倍増の基準値をいつにするのかなど、TICADの前の現在(5月23日)の段階では細部は不明な点も多いが、対アフリカODAが今後、増額されることは間違いない。日本は2005年にも対アフリカODAを「3年で倍増する」という約束をしているが、これまでの実績額では債務削減などの比重が高く、いわゆる“真水”部分で倍増とはなっていない。今度の方針は“真水”の増額となる予定だから、受け取り国にはうれしい援助となるだろう。

アフリカの援助ニーズが高く、日本も政治、経済面でアフリカから多大のリターンを受ける可能性があり、人道面も考えて対アフリカODA増額にいささかの反対もしないが、気になることもある。それは日本の懐ぐあいだ。

具体的な09度予算編成はまだ始まっていないが、すでにジャブの応酬は始まっている。教育、公共事業、福祉予算などに各方面から増額を求める声が高まる中、財務省は2011年度までにプライマリー・バランスの黒字化を目指す「骨太の方針」を堅持することを確認して財布の紐を締めている。国会やマスコミなどから湧き上がるODA増額要求に対しても、「例外は作れない」と一歩も引かぬ構えだ。ODA予算が増えることは大歓迎だが、昨今の財政事情を冷静に考えれば、残念だが来年度ODA予算の増額は極めて難しいだろう。

となると、対アフリカODA倍増は、ますます縮小するODA予算のパイの奪い合いという状況を生み出す危険が大きい。つまり、対アフリカODAが増えるということは取りもなおさず、アフリカ以外の地域へのODAが減るということになるからだ。

2005年の日本の二国間ODAの回収額を差し引いた支出純額ベースの地域別配分は、アジアが36.6%、中東が33.2%で、アフリカは10.8%で3番目だった。OECD/DAC加盟国の2005年の地域別実績を見ると、アフリカに一番多く援助をした国はフランス(全援助額の18%)、続いてイギリス(16.5%)、アメリカ(15.8%)、ドイツ(11.1%)が続き、日本は主要援助国には入っていない。(2006年統計では中東にカウントしていたスーダンをアフリカに含めたことなどにより対アフリカODAは、一気に日本のODA総額の34.2%に膨れ上がって地域別のトップになっている=2007年版「日本の国際協力」より)

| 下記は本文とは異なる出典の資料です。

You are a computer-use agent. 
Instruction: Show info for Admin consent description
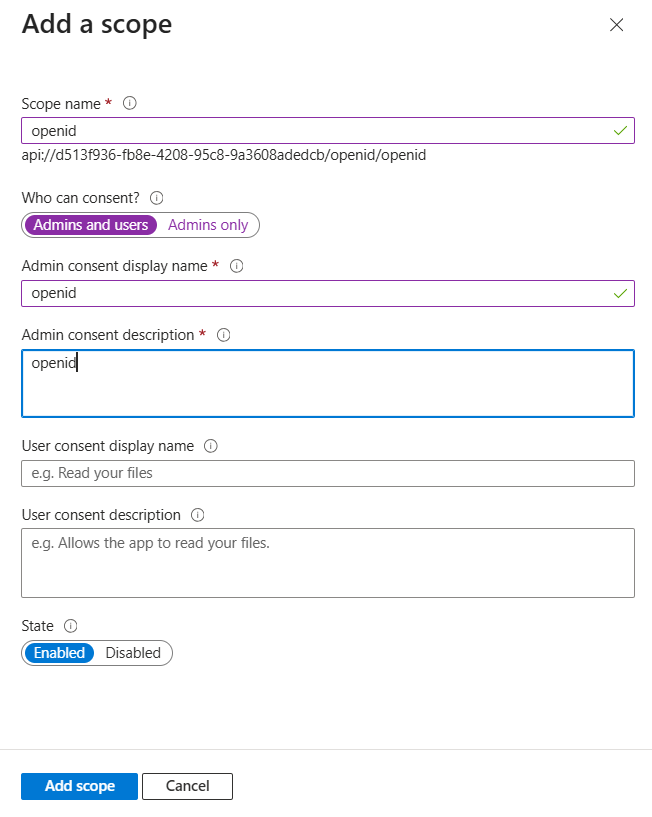pyautogui.click(x=224, y=335)
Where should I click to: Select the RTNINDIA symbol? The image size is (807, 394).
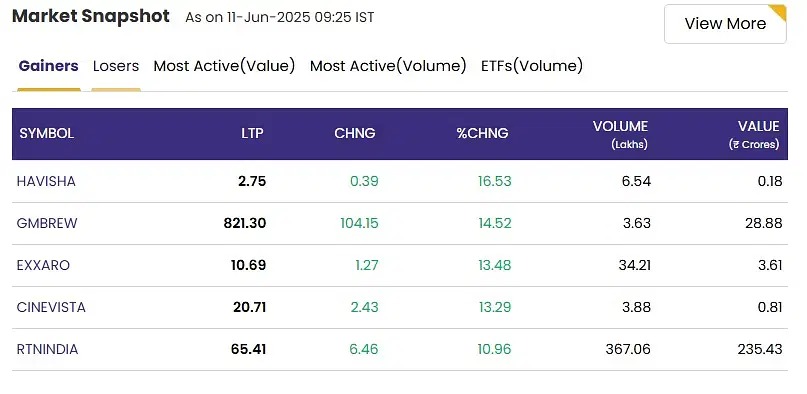[x=47, y=350]
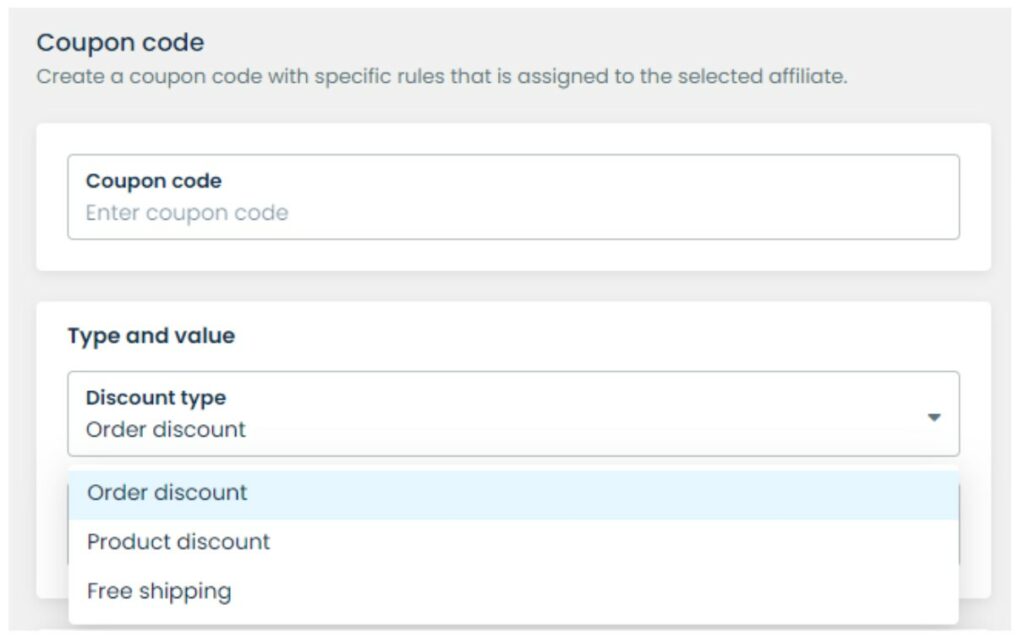Click the Enter coupon code placeholder text
The height and width of the screenshot is (643, 1024).
point(187,213)
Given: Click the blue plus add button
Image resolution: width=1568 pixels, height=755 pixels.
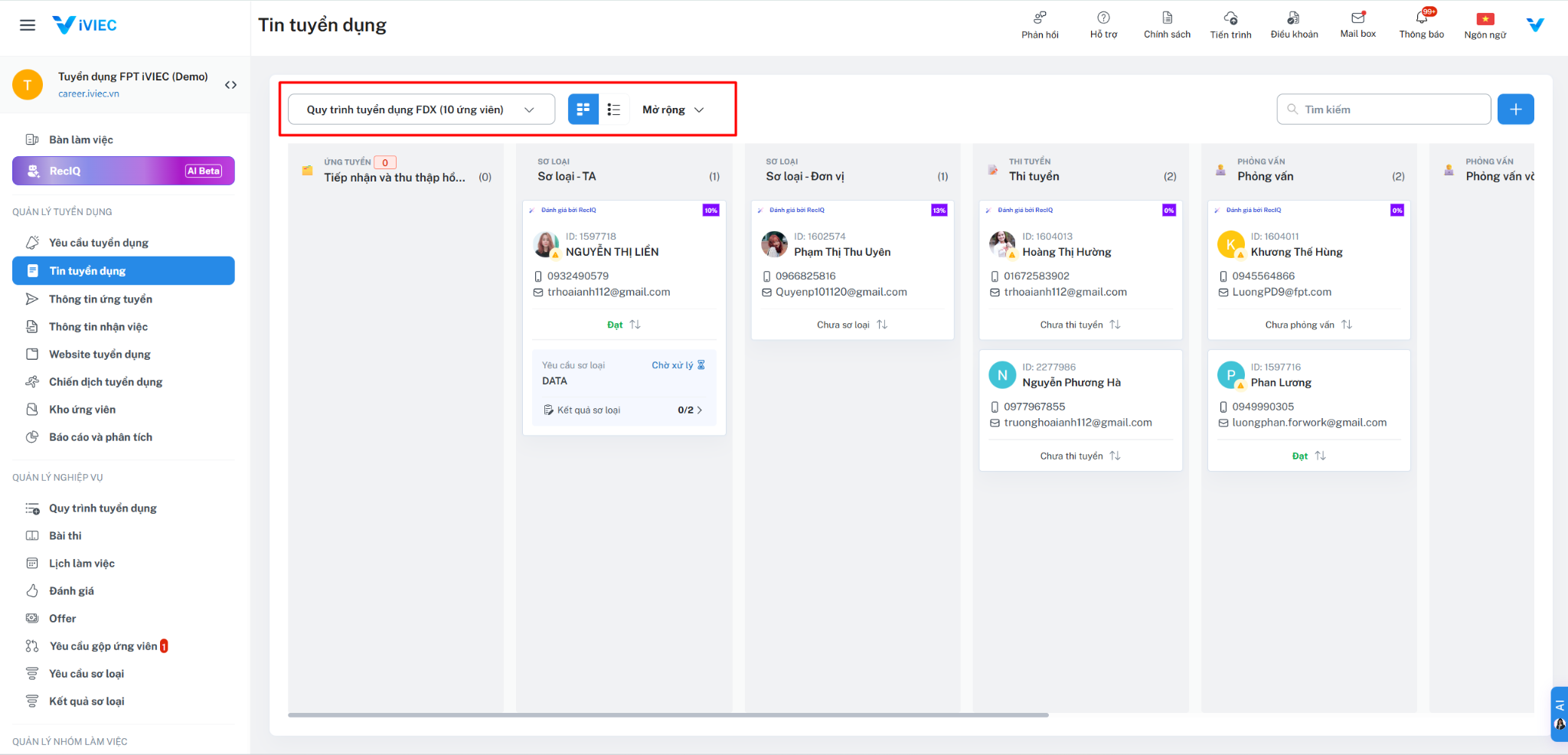Looking at the screenshot, I should [1515, 109].
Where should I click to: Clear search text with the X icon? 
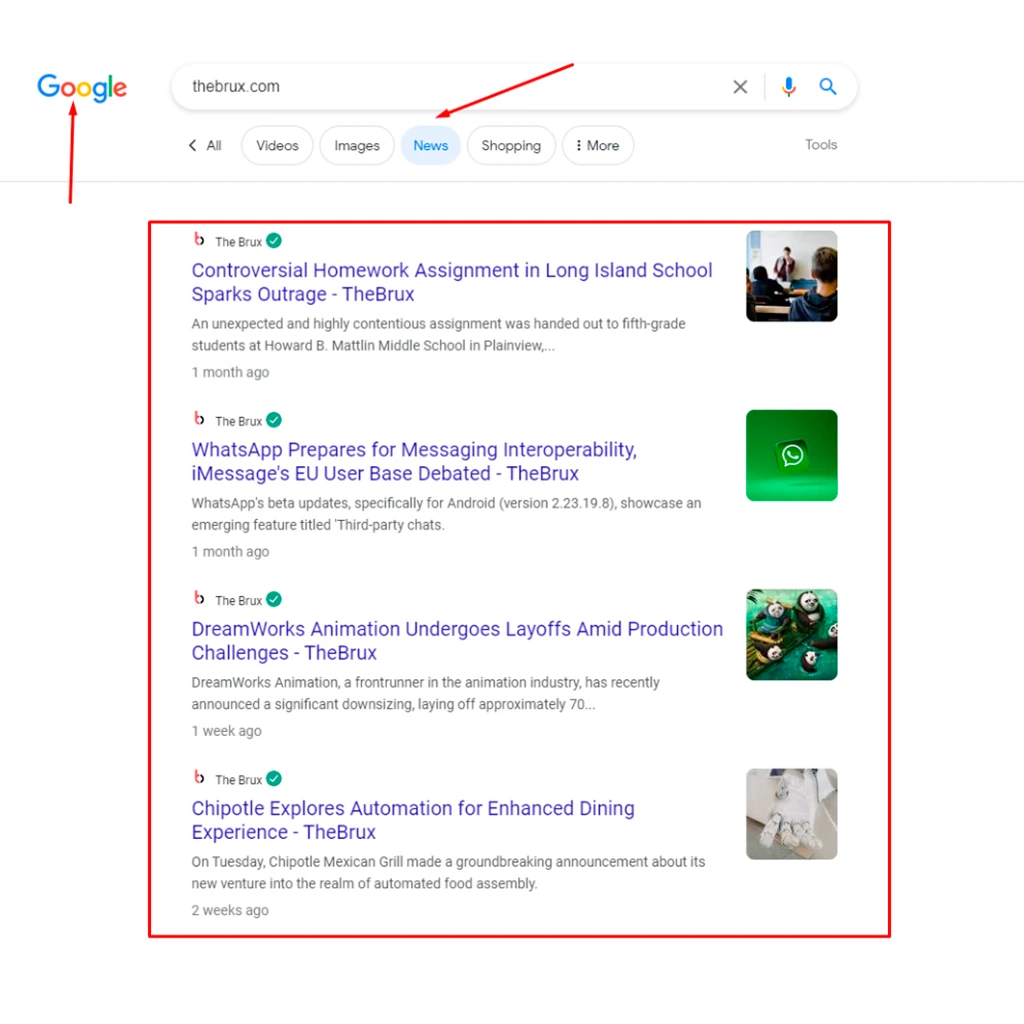point(740,87)
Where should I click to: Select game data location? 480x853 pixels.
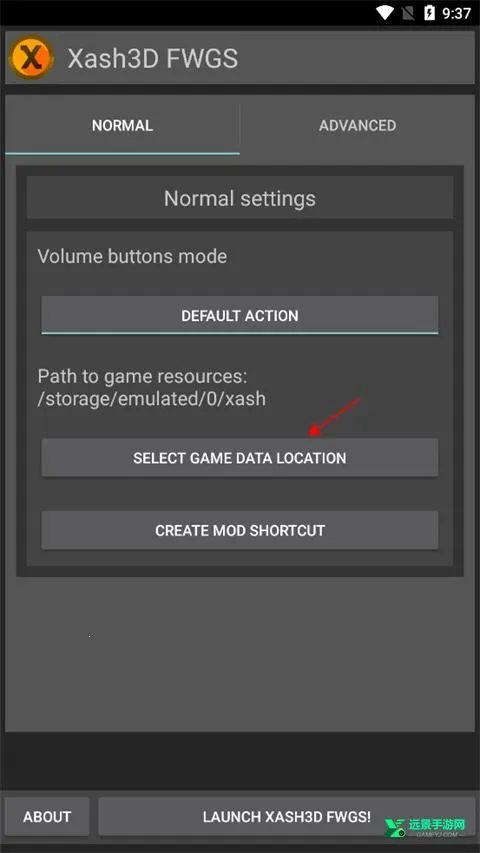240,458
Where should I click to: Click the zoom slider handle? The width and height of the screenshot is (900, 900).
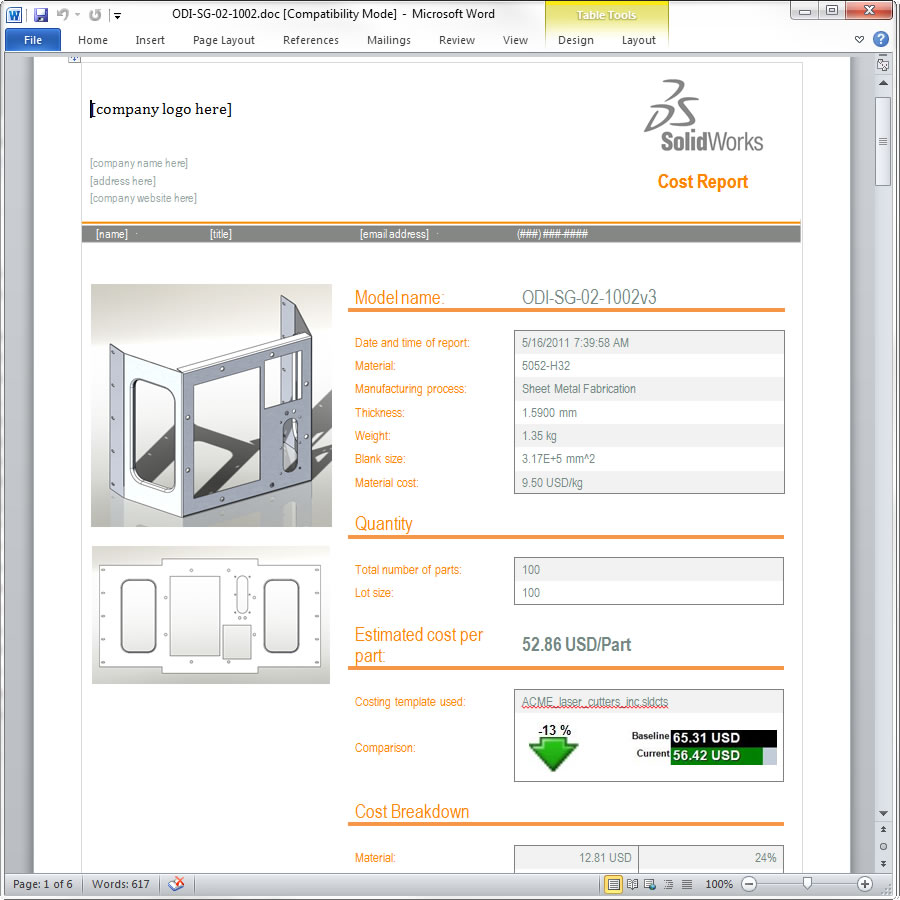[x=807, y=884]
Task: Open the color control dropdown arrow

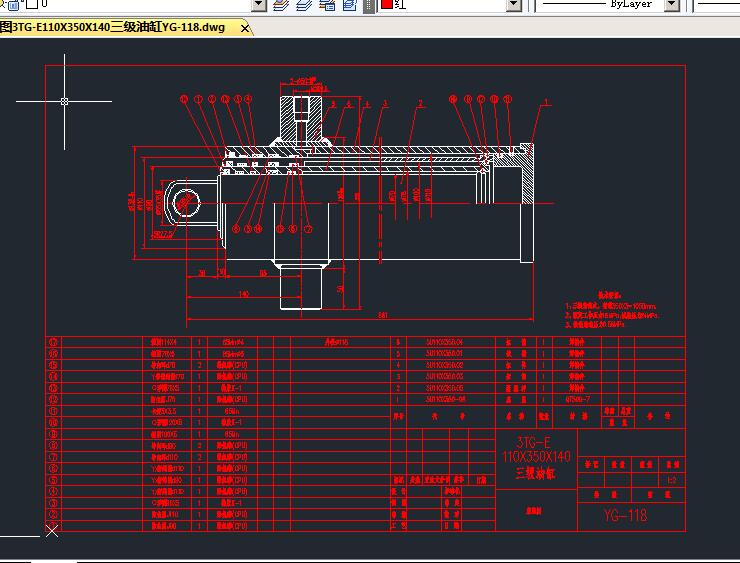Action: tap(513, 5)
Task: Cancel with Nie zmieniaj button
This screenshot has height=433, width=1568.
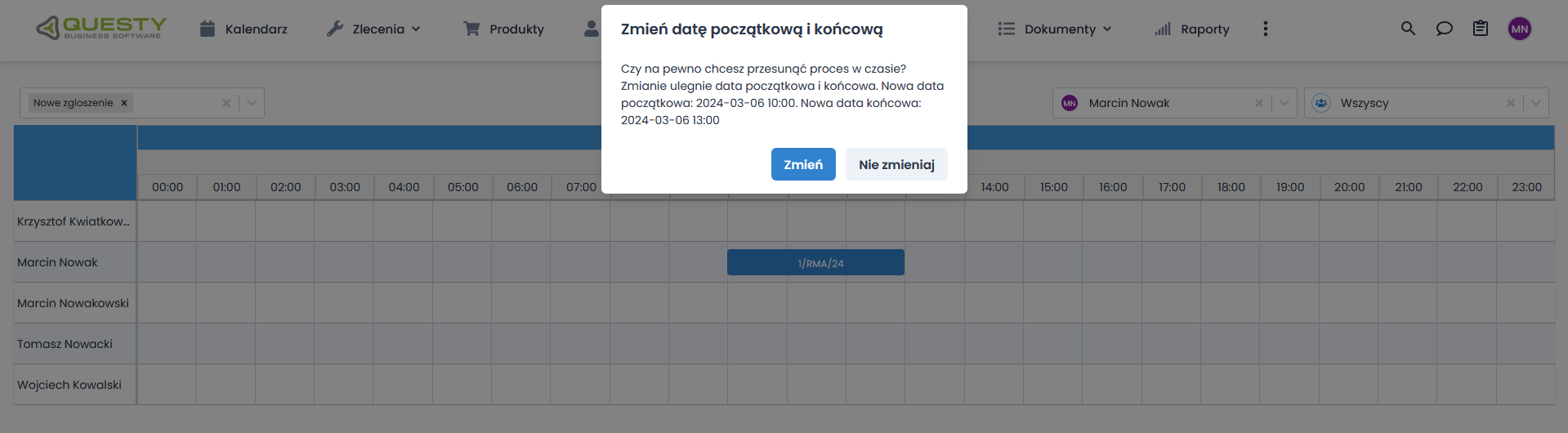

アフリカや中東向けODAが増加したことで、1980年には全体の70.5%を占めるなど歴史的に日本のODAが集中していたアジア地域へのODAは相対的に減少している。対アジアODAが減っている背景は目覚しい経済成長によって援助ニーズが減っていることが大きいが、日本のODAの軸足を簡単にアジアからアフリカに移して良いのだろうかという気もするのだ。

前述のようにアフリカへのODAは欧州諸国が主導し、中南米はアメリカ、旧宗主国であるスペイン、中東は政治、経済の戦略面からアメリカ、大洋州も地域のリーダー、オーストラリアが最大のドナーとなっている。国際社会におけるそれぞれの国の責務と、国益を考慮した地域配分が行われているのだ。

日本の守備範囲であるアジアはODAの卒業直前国が多いとはいえ、まだ援助を必要としている国も多い。日本のODAのアフリカへのシフト・チェンジが確たる外交政策変換の上に立ってのものなら、その訳を国民や国際社会に明示すべきだ。しかし、シフト・チェンジが単に諸外国のアフリカ接近ムードに乗っただけのものなら、日本という国の立ち位置を再確認してODAの地域配分を再考すべきではないだろうか。

これは「TICAD」、「北海道・洞爺湖サミット」終了後に、国を挙げて話し合う課題だと思う。私の希望はアフリカにも、アジアにも手厚くということだが、そうはいくまい。